One man, who said he was only half a block away at the time of the crash, said the falling plane had "made a sound like roaring thunder", but that the main force of the impact had been on a parking area, next to the building that was hit. It was not immediately clear how badly the buildings were damaged but it appeared they were still standing.
One witness said that he had seen one of the right-hand engines of the plane on fire shortly before the crash.
Fine Air, which was formed eight years ago, was described as an "established" company specialising in transporting freight in the southern US and Caribbean region.
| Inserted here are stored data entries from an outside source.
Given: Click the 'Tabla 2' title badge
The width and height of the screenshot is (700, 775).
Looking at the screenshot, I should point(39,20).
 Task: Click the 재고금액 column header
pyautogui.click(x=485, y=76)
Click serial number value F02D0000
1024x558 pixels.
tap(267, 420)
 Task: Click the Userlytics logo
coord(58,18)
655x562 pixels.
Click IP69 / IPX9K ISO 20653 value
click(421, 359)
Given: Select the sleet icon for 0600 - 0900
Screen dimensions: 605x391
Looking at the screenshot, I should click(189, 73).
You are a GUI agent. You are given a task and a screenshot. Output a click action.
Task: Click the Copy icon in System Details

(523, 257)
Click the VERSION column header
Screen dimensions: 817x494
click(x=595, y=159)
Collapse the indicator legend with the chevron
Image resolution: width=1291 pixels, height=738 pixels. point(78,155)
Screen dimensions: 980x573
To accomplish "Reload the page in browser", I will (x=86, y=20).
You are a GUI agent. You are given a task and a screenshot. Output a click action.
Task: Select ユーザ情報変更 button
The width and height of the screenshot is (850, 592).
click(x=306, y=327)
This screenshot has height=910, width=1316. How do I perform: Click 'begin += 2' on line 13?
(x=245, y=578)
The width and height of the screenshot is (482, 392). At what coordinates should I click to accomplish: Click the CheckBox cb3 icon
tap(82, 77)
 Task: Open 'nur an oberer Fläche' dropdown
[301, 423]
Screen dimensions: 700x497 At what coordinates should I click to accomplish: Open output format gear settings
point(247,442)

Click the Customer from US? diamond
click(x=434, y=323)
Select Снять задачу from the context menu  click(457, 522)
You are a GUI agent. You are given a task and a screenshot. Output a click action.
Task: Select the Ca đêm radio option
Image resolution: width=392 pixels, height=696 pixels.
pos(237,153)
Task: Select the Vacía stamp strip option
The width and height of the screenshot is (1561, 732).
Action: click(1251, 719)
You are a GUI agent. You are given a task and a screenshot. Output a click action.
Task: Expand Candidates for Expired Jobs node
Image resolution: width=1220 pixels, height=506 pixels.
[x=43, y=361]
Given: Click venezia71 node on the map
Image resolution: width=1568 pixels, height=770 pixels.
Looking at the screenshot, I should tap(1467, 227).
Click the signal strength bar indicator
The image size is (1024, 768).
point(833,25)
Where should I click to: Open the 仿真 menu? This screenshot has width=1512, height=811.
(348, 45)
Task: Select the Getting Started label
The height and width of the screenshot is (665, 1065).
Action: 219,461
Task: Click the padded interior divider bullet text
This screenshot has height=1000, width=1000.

The crashed aircraft was on a flight to Santo Domingo in the Dominican Republic.
A spokesman for the US Air Freight Association described the DC-8 as the "workhorse of the US cargo fleet". It is a former passenger plane that was converted to cargo use with the arrival of the jumbo jet. Hundreds of them are in service across the country. Another specialist said the DC-8s were mostly 30 years old, but that with proper maintenance its age should not be a problem.
US investigators in Washington were yesterday examining the black boxes to try to establish the cause of the crash. The initially favoured explanation was pilot error.
Among the causes suggested for yesterday's crash included a flock of birds in an engine, a miscalculation of the thrust needed for take-off in the very specific conditions of heat and air pressure at Miami, or misloaded cargo.
There is no indication that maintenance or airport standards played any role in either crash. However, standards of inspection and compliance at US airports have come in for severe criticism in recent months, most notably from a former inspector, Mary Schiavo, whose book on the subject caused a furore when it appeared earlier this year.
In Washington, the National Transportation Safety Board said a team of investigators was being sent to the site.